Non-trivial lower bound approximation of a convex function using the second derivative at the minimum Say that I am given an infinitely differentiable convex function $f: \mathbb{R}^n \rightarrow \mathbb{R}$. 
I am wondering if I can construct a meaningful lower bound approximation of $f$ using it's minimum value  $f(x^*)$ as well as the value of it's second derivative $\nabla^2 f(x^*)$ at the minimum.
Specifically, I am looking for a function $g: \mathbb{R}^n \rightarrow \mathbb{R}$ such that:
$$g(x) \leq f(x) \text{ for all } x \in \mathbb{R}^n$$
By meaningful, I mean any function $g(x)$ other than the constant function $g(x) = f(x^*)$.
EDIT: I have asked the question in a general form, but it if helps, the function that I am interested in is the $L_2$-regularized logistic loss function $$f(x) = \log(1+\exp(s^Tx)) + C\|x\|^2_2$$ 
where $s \in \mathbb{R}^n$ and $C > 0$. 
The function is not only infinitely differentiable in $x$, but is also strictly convex in $x$ and with a unique minimum. 
EDIT #2: To add to @Michael's answer, you can also find a non-trivial lower / upper bound for strictly convex functions in Section 9.1.2 of Stephen Boyd's Convex Optimization Book.
 A: No. For the general case, you cannot get a lower bound that is better than the constant function $f(x)\geq f(x^*)$ for all $x$. 
Claim: For any $a>0$, any $z>0$, and any $\epsilon>0$, we can construct a function $f:\mathbb{R}\rightarrow\mathbb{R}$ that is infinitely differentiable, convex, has minimum at $x=0$ given by $f(0)=0$, has $f''(0)=a$, and satisfies $0 \leq f(x)\leq \epsilon$ for all $x \in [0,z]$. 

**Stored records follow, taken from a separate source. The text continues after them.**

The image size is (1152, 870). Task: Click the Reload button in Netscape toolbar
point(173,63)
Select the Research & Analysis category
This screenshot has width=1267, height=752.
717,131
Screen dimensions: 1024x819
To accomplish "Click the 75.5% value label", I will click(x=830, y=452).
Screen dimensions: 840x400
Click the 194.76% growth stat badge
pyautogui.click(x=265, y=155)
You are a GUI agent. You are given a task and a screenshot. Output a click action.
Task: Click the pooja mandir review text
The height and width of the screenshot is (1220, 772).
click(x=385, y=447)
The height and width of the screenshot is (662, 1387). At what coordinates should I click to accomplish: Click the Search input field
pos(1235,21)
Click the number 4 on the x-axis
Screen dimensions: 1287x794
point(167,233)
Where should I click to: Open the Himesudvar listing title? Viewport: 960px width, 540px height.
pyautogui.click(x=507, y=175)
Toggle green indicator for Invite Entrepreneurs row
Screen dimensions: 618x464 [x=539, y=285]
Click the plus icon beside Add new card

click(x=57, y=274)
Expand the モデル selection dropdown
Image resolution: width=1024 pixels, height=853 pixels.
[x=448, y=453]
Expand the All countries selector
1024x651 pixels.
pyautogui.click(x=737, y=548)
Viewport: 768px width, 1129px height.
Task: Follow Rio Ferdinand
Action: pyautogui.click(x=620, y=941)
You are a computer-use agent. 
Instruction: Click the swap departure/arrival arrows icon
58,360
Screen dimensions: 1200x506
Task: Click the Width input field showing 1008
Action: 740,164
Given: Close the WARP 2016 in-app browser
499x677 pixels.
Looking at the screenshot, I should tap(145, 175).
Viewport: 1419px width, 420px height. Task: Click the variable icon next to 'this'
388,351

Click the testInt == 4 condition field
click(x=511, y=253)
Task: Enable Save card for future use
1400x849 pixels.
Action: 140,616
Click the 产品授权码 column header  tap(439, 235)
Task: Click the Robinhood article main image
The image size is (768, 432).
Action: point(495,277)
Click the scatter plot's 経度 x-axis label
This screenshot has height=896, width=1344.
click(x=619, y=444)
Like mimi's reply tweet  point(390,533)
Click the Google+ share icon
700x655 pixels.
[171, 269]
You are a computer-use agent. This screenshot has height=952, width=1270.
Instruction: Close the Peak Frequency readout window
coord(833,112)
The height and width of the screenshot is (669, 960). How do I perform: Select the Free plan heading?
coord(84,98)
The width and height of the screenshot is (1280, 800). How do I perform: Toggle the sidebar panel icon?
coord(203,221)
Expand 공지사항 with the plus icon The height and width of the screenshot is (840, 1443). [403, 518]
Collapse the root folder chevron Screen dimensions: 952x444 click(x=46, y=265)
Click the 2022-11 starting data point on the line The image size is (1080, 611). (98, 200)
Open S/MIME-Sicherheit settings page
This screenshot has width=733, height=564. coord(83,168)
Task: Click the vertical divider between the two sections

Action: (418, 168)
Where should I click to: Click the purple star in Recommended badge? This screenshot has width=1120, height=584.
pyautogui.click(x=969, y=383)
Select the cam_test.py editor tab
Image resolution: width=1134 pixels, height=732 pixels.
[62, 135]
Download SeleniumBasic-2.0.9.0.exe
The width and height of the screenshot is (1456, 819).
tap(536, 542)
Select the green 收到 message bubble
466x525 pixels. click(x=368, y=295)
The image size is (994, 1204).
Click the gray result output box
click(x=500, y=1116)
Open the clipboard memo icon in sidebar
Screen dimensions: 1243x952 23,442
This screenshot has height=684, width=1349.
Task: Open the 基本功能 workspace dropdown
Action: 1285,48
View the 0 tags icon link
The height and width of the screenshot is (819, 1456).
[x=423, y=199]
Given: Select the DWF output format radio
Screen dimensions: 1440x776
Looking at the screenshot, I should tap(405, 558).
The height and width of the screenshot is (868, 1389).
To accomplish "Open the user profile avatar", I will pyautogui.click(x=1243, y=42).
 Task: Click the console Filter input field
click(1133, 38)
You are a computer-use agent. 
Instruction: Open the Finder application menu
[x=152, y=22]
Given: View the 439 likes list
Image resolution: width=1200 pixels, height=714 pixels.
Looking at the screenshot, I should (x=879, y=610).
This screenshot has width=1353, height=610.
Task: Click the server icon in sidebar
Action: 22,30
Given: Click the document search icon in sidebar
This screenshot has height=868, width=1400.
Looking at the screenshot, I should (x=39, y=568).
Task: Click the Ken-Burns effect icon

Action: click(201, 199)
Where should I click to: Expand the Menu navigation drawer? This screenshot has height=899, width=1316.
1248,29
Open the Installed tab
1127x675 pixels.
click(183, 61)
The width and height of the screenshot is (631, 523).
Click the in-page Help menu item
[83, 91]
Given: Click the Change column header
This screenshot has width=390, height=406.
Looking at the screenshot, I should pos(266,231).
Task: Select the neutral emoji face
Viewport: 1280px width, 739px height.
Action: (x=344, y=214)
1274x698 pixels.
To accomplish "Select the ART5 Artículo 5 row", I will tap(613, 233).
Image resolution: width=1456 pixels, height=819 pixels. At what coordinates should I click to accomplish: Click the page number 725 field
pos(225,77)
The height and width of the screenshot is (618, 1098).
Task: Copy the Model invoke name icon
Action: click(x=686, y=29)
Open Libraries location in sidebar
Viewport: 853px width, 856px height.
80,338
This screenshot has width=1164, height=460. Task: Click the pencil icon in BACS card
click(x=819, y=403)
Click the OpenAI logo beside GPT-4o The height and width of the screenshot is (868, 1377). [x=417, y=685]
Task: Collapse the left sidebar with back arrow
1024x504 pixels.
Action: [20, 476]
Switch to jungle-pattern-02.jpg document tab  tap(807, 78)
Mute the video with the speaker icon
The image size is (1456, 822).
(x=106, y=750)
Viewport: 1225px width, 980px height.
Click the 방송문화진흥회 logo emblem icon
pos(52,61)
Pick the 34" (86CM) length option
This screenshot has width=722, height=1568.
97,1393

Proof: Fix $a>0$.  Let $b>0$ be a given constant and define $f:\mathbb{R}\rightarrow\mathbb{R}$ by:
$$f(x) = \frac{a(bx+e^{-bx}-1)}{b^2}$$
Thus: 
\begin{align}
f'(x) &= \frac{a(1-e^{-bx})}{b}\\
f''(x) &= a e^{-bx} 
\end{align} 
Clearly $f''(x) \geq 0$ for all $x$, so the function is convex.  The function is also infinitely differentiable and has minimum at $x=0$, given by $f(0)=0$.  Further, regardless of the value of $b>0$, we get $f''(0)=a$.  However, the value of $f(z)$ is:  
$$ f(z) = \frac{a(bz + e^{-bz} - 1)}{b^2} $$
which can be made smaller than $\epsilon$ by choosing a suitably large $b>0$. Since $f(x)$ is non-decreasing for $x \geq 0$, it follows that $0 \leq f(x) \leq \epsilon$ for all $x \in [0,z]$.
$\Box$
Note:  I got this example by starting with $f''(x) = ae^{-bx}$ and integrating.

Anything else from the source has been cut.